Items from a data source
╔══
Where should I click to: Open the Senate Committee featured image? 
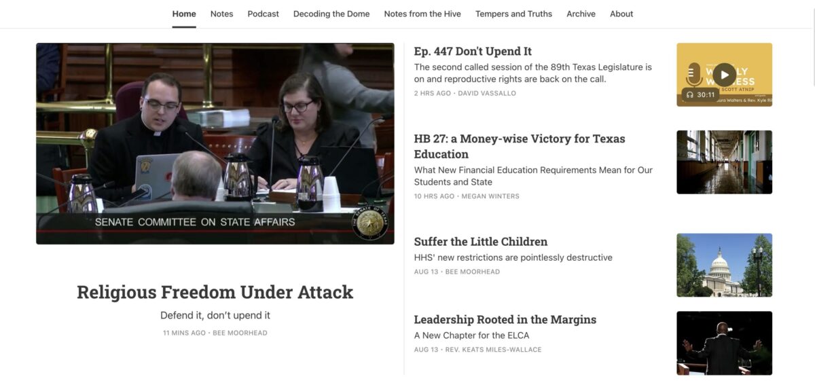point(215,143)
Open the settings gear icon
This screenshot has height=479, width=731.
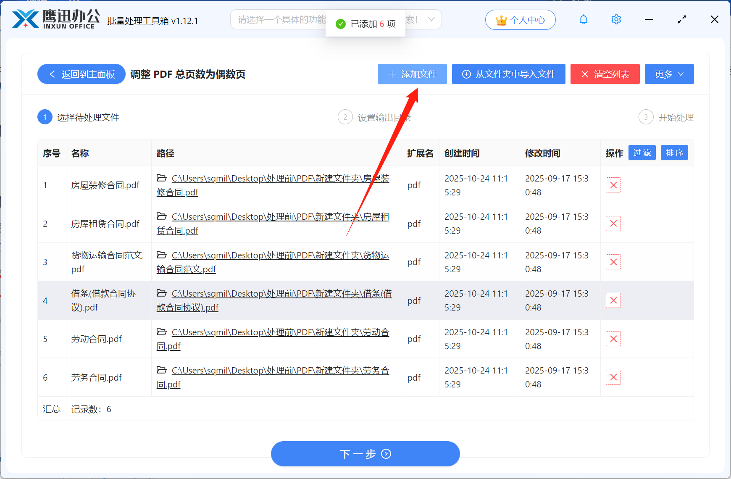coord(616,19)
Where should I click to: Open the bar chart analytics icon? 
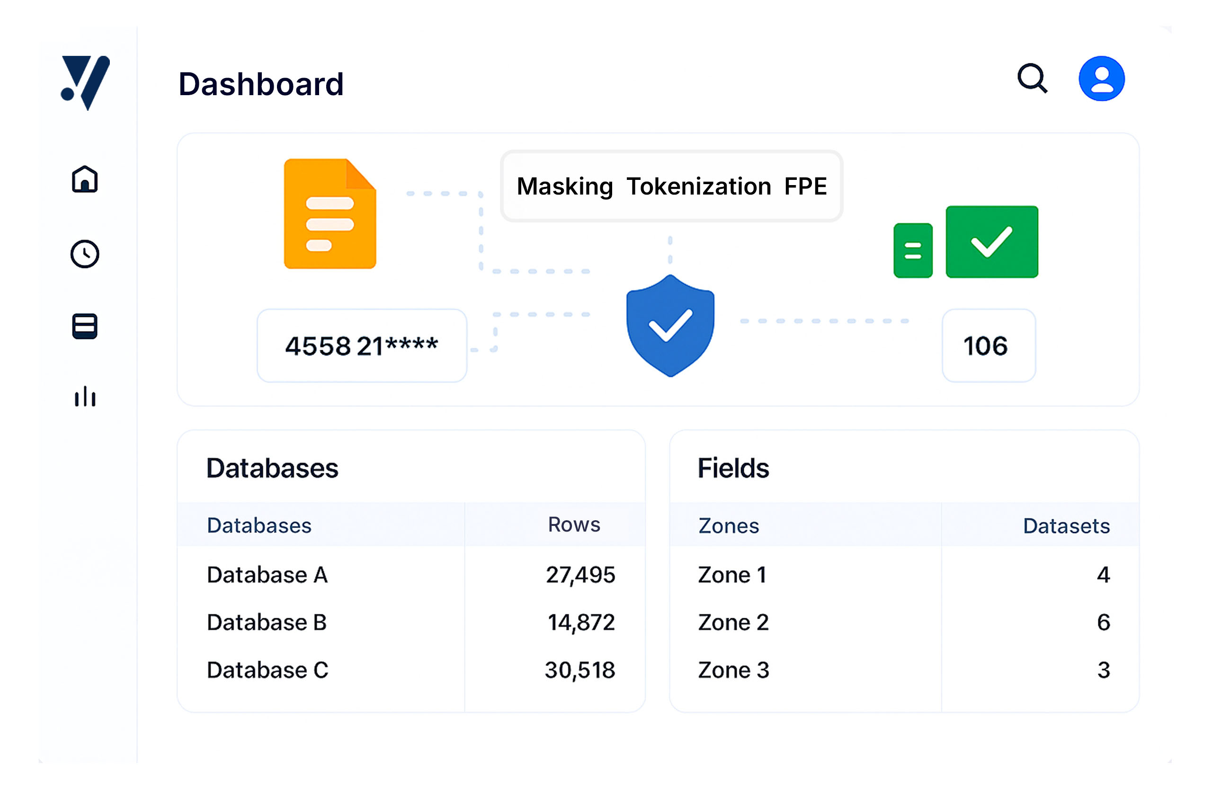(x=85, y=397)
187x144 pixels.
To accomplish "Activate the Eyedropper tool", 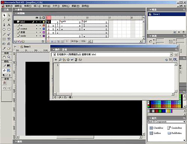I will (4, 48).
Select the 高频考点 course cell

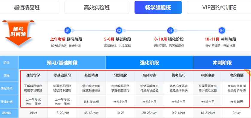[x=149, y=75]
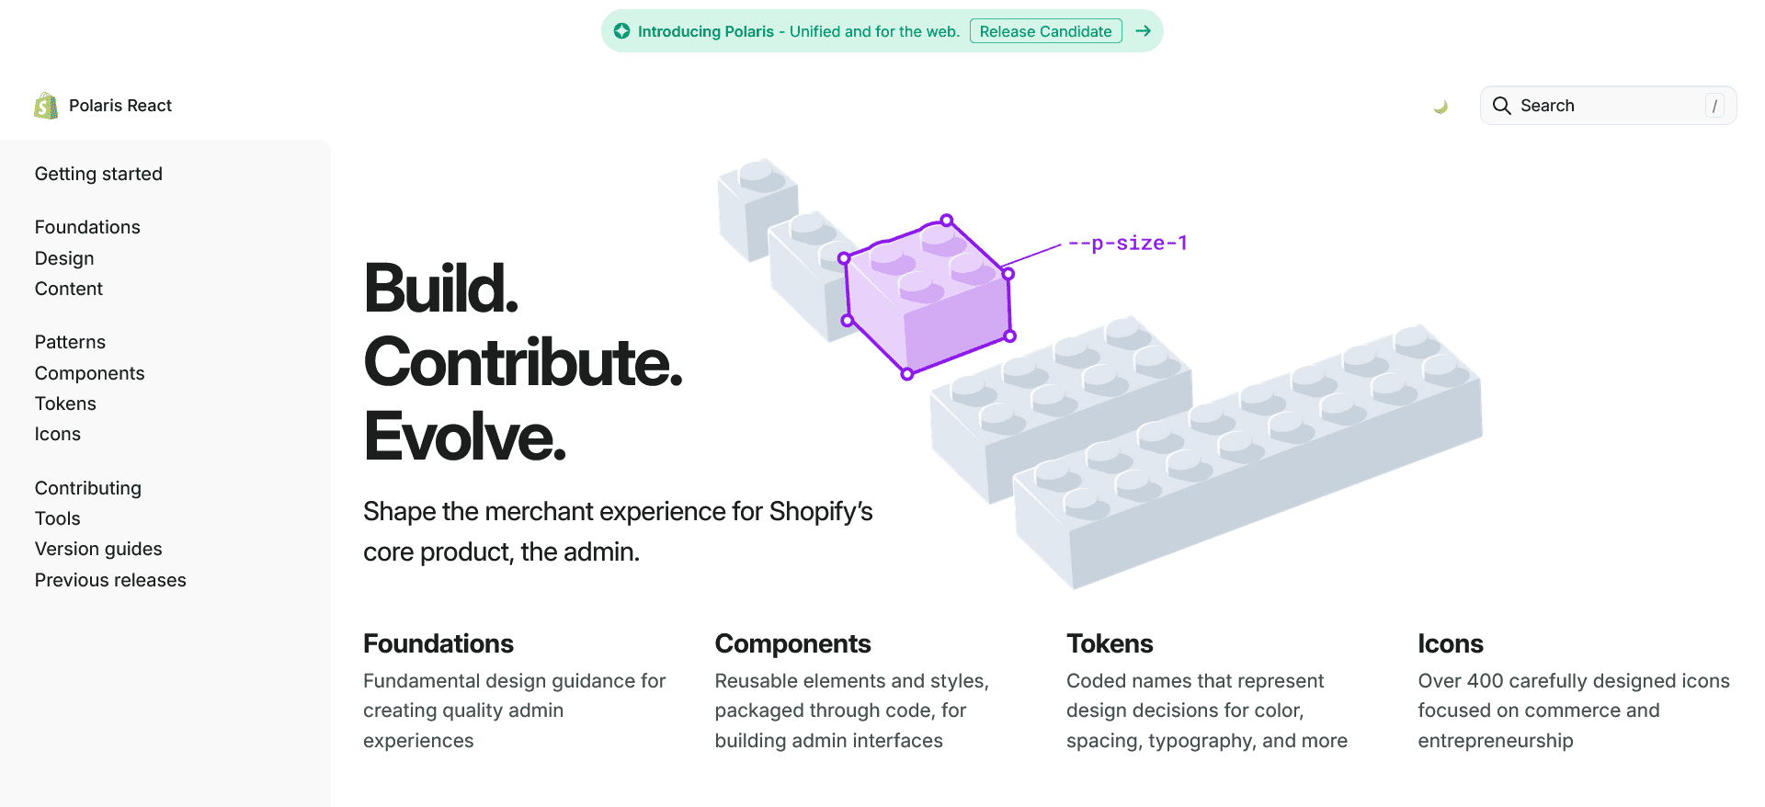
╚══
• Challenge: Report every line above that contains the string "Open". Letter case must match.

• Written solution:
Where should I click to: Open the Senate Committee featured image? 
Open the settings gear icon
Where should I click to: Open the bar chart analytics icon? 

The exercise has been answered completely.